Selected passage =>
***

Some days we hike a few miles and come across superb, surprising, super exciting outcrop. Like the thirty meters of tuff we found in a cliff just upriver from Kayak. This tuff (in a totally unexpected place, though Ben’s advisor, Lindy Elkins-Tanton, had a hunch there might be something cool in those cliffs) had huge clasts, up to half a meter across, that had been thrown into the air and then incorporated into the tuff by the power of the eruption. And to cap it all off, many of these clasts were coal, an intriguing potential source for volatiles.

Other days (like, for example, today) we hike up a series of ever higher peaks, clambering up precarious slopes of talus and battling through mosquitoey swamps, only to reach some of the most god-awful outcrop you could ever imagine. But if you’d like to try imagining it, think of little tiny bits of rock buried in piles of dirt. Even those little tiny bits of rock, however, could still yield crucial information about the eruption.

That’s the thing–that’s why the past month has been so exciting (aside from rafting down rapids and stuff like that). The questions themselves are just cool, exciting questions. And you can’t help looking at every single rock you see out here–every single junky piece of float and every single layer of tuff–you can’t help looking at them and thinking to yourself: Well, maybe that rock could help us find some of the answers. So we label it and add it to our (ahem) slightly large pile of samples. And then we sit around the campfire and try to plot and plan exactly how we are going to get all our rocks home past Russian customs.

***

Given data =>
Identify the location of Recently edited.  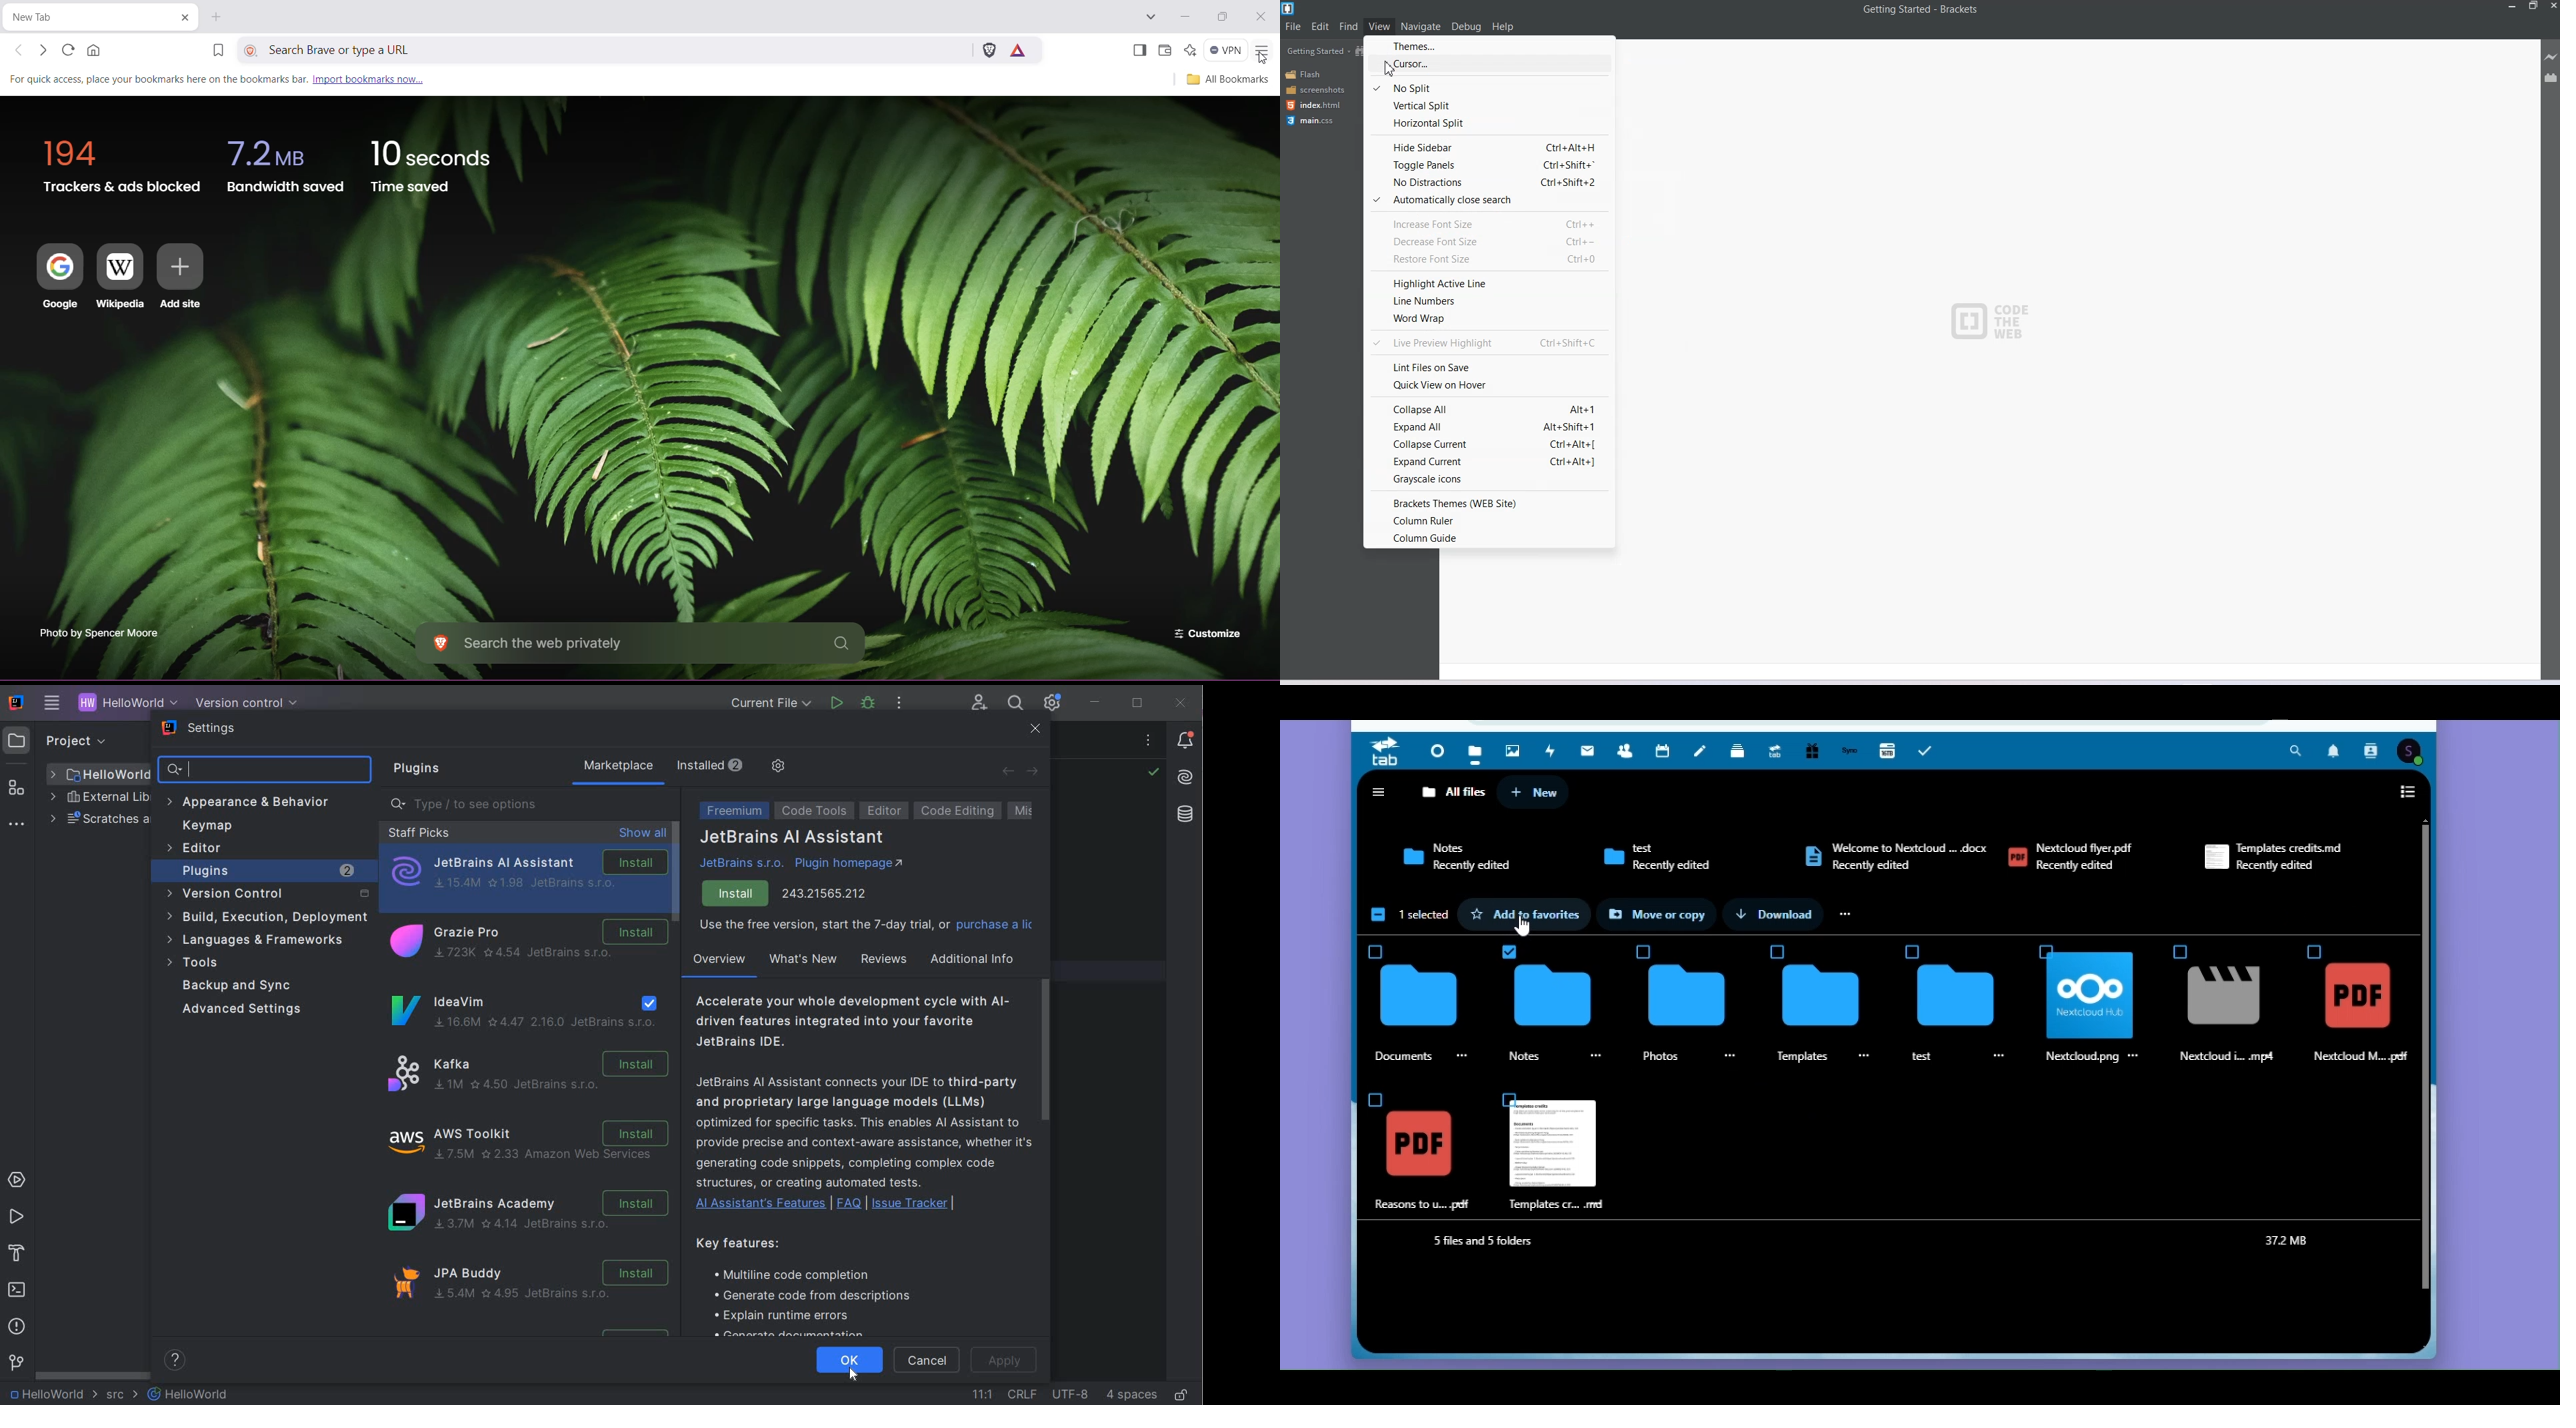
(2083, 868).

***

Goals =>
• a. Reproduce the part of the fieldwork account that opens with the words containing "That’s the thing–that’s" and closes with "past Russian customs.".
• b. Translate this sentence from the fieldwork account into Spanish: "Even those little tiny bits of rock, however, could still yield crucial information about the eruption."
• c. Extend the fieldwork account with a further passage that picks up after its final sentence.
The material above is separate from the fieldwork account.

Results by task =>
• a.
That’s the thing–that’s why the past month has been so exciting (aside from rafting down rapids and stuff like that). The questions themselves are just cool, exciting questions. And you can’t help looking at every single rock you see out here–every single junky piece of float and every single layer of tuff–you can’t help looking at them and thinking to yourself: Well, maybe that rock could help us find some of the answers. So we label it and add it to our (ahem) slightly large pile of samples. And then we sit around the campfire and try to plot and plan exactly how we are going to get all our rocks home past Russian customs.

• b. Sin embargo, incluso esos pedacitos diminutos de roca podrían aportar información crucial sobre la erupción.

• c.
Home Sweet Maymecha (July 21)

Posted in Uncategorized on July 21, 2009 by siberia2009
Guarding the gear from the helicopter swash

Guarding the gear from the helicopter swash

A giant helicopter whisked us away yesterday from the shore of the Kotuy river just outside of Kayak and carried us to the Maymecha river. Seth summarized the ride as “bananas.” After landing on a broad gravel bar an hour or so later, we unloaded our mountain of gear right next to the helicopter. To keep the gear from blowing away as the helicopter took off, we laid on top the immense pile. The feeling and sight of a huge machine hovering not feet above your head, pinning you down with the force of its engines, was quite something. The rotor had six blades at least.

The helicopter left us in easily the most breathtaking place we have been so far. The Maymecha river is totally wild… Forests, meadows, mountains, clear water, small rapids, fish galore.  Ben, while taking his evening swim, saw a taimen (a type of fish here) of considerable size swimming through the shallow water. He blurted out a litany of profanity and waved his arms wildly. Although not visually confirmed by Seth, the ferocity of the arm-waving and severity of the cussing suggested a fish of no less than 5 feet in length.

We are not just here to eat caribou and take helicopter rides–so now a bit of geology. Broadly speaking, Seth’s main interest out here is in dating many stratigraphic levels in the Siberian Traps section to define both the tempo of the eruption and when it started. Ben is interested in quantifying the volatiles released from the Traps during various stages of the eruption. One way to do this is with melt inclusions–tiny droplets of liquid magma trapped and frozen inside a crystal as it forms. When present in a magma, volatile gases such as fluorine, chlorine, and sulfur typically degas during the course of an eruption. But they can be preserved inside melt inclusions, so that more than 250 million years after the eruption occurred we might be able to peek at the gases injected into the atmosphere by the Siberian Traps.  With this information we hope to assess the environmental impact of such an enormous volcanic event.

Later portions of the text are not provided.